Następnego dnia postanowiliśmy poradzić się Luny i Neville'a. Opowiedzieliśmy im tyle ile mogliśmy, oczywiście nie wspominając o horkruksach. Ufali nam, tak jak my im i wiedzieli, że gdyby to nie było ważne, to byśmy nie prosili o pomoc.

- Wejść do Hogwartu? – Powtórzył Neville unosząc brew – Na głowę upadliście?

- Będziemy potrzebować waszej pomocy, ale o tym potem – Powiedziała Ginny kręcąc głową – Powiedz nam jak to jest z tym pokojem życzeń, musi ktoś być w środku?

- Oczywiście, ktoś musi go otworzyć i zażyczyć sobie, by zmienił się w naszą kryjówkę, inaczej przejście nie będzie aktywne. Nie wejdziesz przez portret jeśli go tam nie będzie.

Tak właśnie podejrzewaliśmy, ale słowa Neville'a utwierdziły nas w tym przekonaniu. Zamyśliłam się. Siedzieliśmy wszyscy w piątkę przy stole w kuchni i jedliśmy obiad.

- Potrzebujemy kogoś wewnątrz budynku, kto uruchomi dla nas przejście – Wymamrotał Harry drapiąc się po głowie.

- A może któreś z nas, podając się za ucznia pojedzie pierwszego września pociągiem, jak gdyby nigdy nic i w odpowiednim momencie otworzy pokój życzeń? – Zaproponowała Luna.

- Wszyscy jesteśmy rozpoznawalni i poszukiwani listami gończymi – Wtrąciłam – A zapas Eliksiru Wielosokowego nie wystarczy na miesiąc. Pamiętaj, że jedna porcja to tylko godzina działania, jeśli ktoś by nas nakrył i zgłosił Snape'owi, to będzie po naszym planie. Nie macie może kontaktu z kimś z młodszych roczników?

Wszyscy pokręcili głowami.

- Więc musimy poprosić któregoś z nauczycieli.

- McGonagall?

- Ale ona nie wie o istnieniu pokoju życzeń, a jeśli nawet wie, to nie będzie umiała stworzyć go tak, by przejście było aktywne, to działało tylko na uczniów w potrzebie.

- Więc wyjaśnisz jej, Neville, jak ma to zrobić, to jedyna osoba w szkole, która ma kontakt z Zakonem.

- A jak dostaniemy się do Aberfortha? – Zapytała Ginny, a mojej uwadze nie uszło jakiego zaimka osobowego użyła.

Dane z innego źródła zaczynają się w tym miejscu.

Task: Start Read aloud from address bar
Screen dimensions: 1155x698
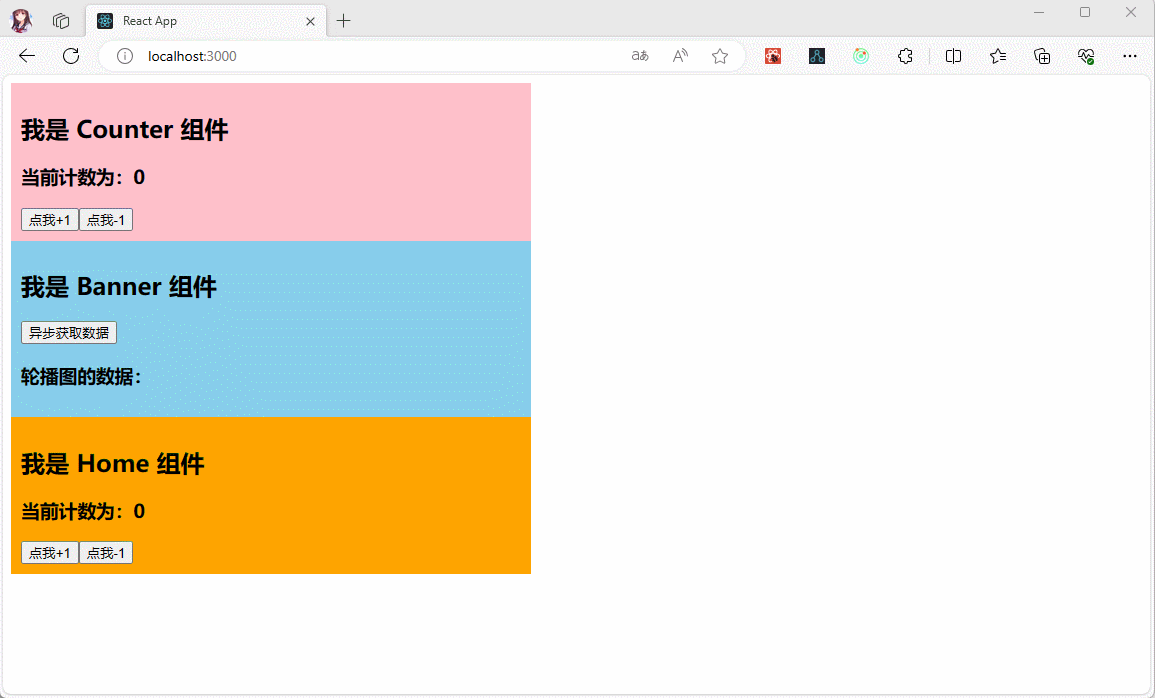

- Jedynym wyjściem będzie chyba teleportowanie się bezpośrednio w jego gospodzie, ale trzeba go najpierw uprzedzić i poprosić o pomoc, musi być przygotowany.

- Po co właściwie chcecie wejść do szkoły? – Dopytywała Luna.

- Musimy coś znaleźć – Odpowiedział wymijająco Harry – Mamy nadzieję niepostrzeżenie wejść, zrobić swoje i równie niepostrzeżenie wyjść.

- A jak się nie uda?

- Na taką ewentualność obmyślimy plan B – Oznajmił wstając od stołu.

- Gdzie idziesz?

Ruda zadarła wysoko głowę posyłając ukochanemu pytające spojrzenie.

- Do Kingsleya i Moody'ego, tylko oni mogą nam pomóc skontaktować się z Aberforthem i McGonagall... Trzeba ich wdrożyć.

- Ile mamy czasu na obmyślenie planu B? – Zapytałam nim wyszedł.

Przystanął i się zamyślił.

- Dwa miesiące od dzisiaj, pierwszego października wkraczamy.

*

Harry wrócił późnym popołudniem ze spotkania z władzami Zakonu Feniksa. Wyglądał na zmęczonego, domyślałam się, że musiał się nakombinować, żeby przekonać ich do naszego planu, jednocześnie nie zdradzić głównego celu wyprawy.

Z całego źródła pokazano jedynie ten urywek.